Le Zigzaton ondulant - l'histoire d'Erwan
Les picotements faisaient l'effet de milliers d'aiguilles enfoncées en continu sur tout le visage. Les lobes des oreilles douloureux à hurler, le vent d'hiver sec frappant ses yeux, faisant naître des larmes qui ne coulaient pas et déformaient sa vision, Erwan était en transe. Penché en avant sur sa planche, il glissait à toute allure sur un océan de neige et de glace. Derrière lui, comme pour saluer sa prouesse de vitesse, un nuage de poudreuse s'élevait et était rapidement balayé par le vent qui soufflait en bourrasques. Son sillage dessinait un zigzag éphémère aux courbes serrées sur le permafrost vallonné de la région de Frimapic. Lorsqu'il dévalait sur son snowboard, rien ne pouvait l'arrêter. Rien ? Non, rien, pas même ce Blizzi, surgissant soudain derrière une bosse appréhendée en pleine accélération pour prendre son envol. Le choc fut violent, mais ne désarçonna pas le garçon, qui resta collé sur son morceau de bois. La planche heurta avec fracas la tête du Pokémon, et celui-ci fut projeté sur le côté alors que le garçon était emporté dans sa course folle par son bolide qu'il ne contrôlait plus. En reprenant son équilibre, il tourna la tête en un réflexe et aperçut le temps d'un éclair le Pokémon étendu qui disparût aussitôt, masqué par le soulèvement de sa traînée de poudreuse.

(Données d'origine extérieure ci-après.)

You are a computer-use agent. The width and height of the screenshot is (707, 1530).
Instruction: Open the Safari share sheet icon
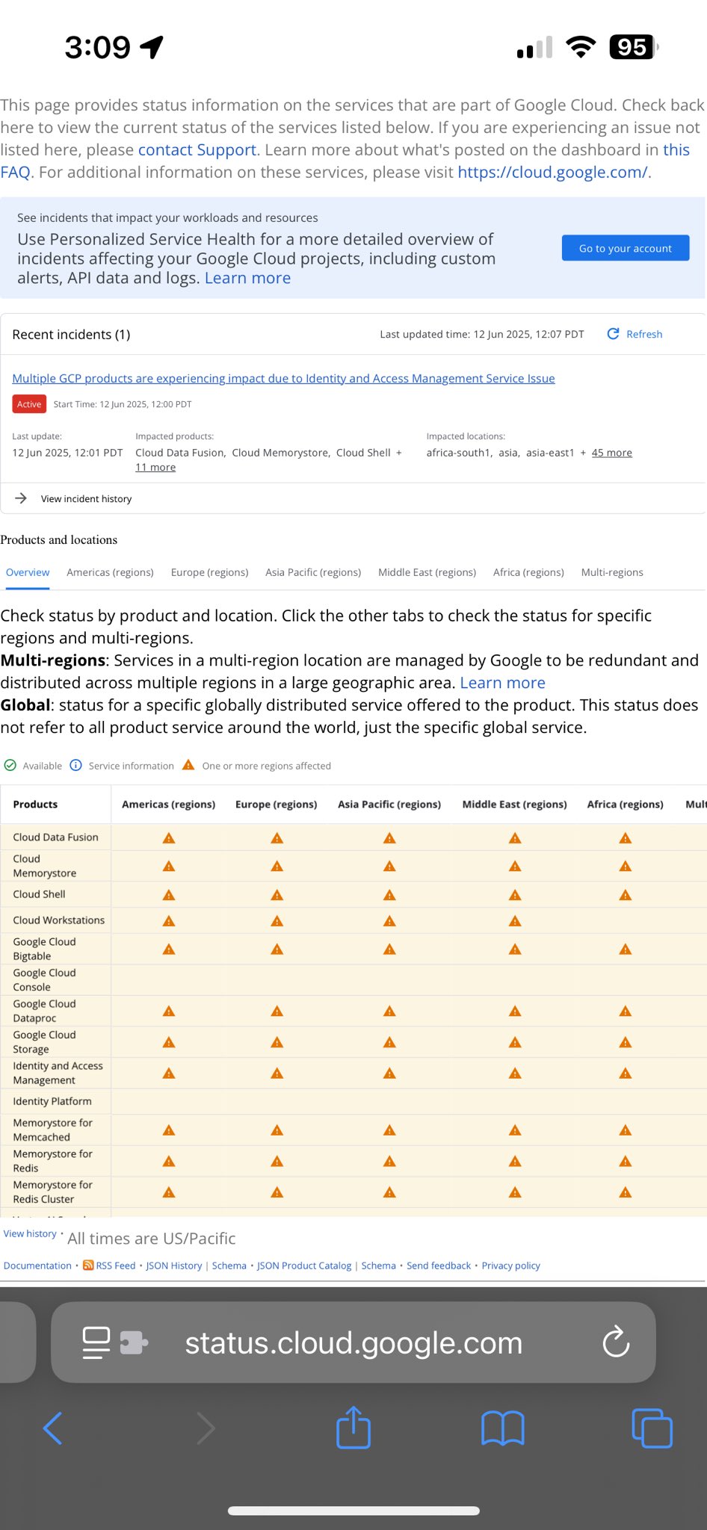[354, 1428]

Le vent soufflait fort et effaçait la trace de son surf. Le temps de s'arrêter, il avait parcouru une distance qu'il ne pouvait estimer mais en scrutant les alentours, il ne distingua rien sur le manteau neigeux illuminé par le soleil de mi-journée du mois de novembre. Le vent soulevait une fine couche de neige qui semblait former un coussin de coton de quelques centimètres d'épaisseur. Déjà la trace fraîche de son surf avait disparu. Erwan restait immobile, son cerveau n'analysait plus les images que ses yeux lui envoyaient. Cet accident l'avait renvoyé dans le passé, trois ans plus tôt exactement. Il avait alors quatorze ans. Fluet et introverti, il était rejeté par les autres jeunes de son âge, et pour tout dire, il ne recherchait pas leur compagnie. C'est à cette époque qu'il s'était découvert une passion pour le snowboard. Ce n'était pas pour suivre la mode ou faire son intéressant. Il aimait vraiment ce morceau de bois laqué et les sensations qu'il lui procurait. Il avait passé des heures à décorer sa planche en gravant un Zigzaton ondulant, en référence à ces Pokémon. Il adorait les épier quand ils dévalaient d'un air jouissif des pistes de glace qu'ils avaient formées par leurs passages répétés. Les images s'imprimaient dans son esprit, il revoyait ce Laporeille qu'il avait heurté avec son surf. À l'époque, il ne maîtrisait pas encore son art. Il était tombé dans la poudreuse, son surf retenu par le lacet ficelé à sa cheville. Il était revenu à quatre pattes, encore groggy, à la hauteur du Pokémon. Le corps démantibulé de l'animal semblait reposer sereinement, comme assoupi, face contre terre. Il avait eu le malheur de le retourner pour voir son visage. C'est cette image, qu'il croyait avoir effacée, qui revenait aujourd'hui devant ses yeux : la mâchoire fracassée, un œil énucléé, une vision d'effroi pour un adolescent de quatorze ans.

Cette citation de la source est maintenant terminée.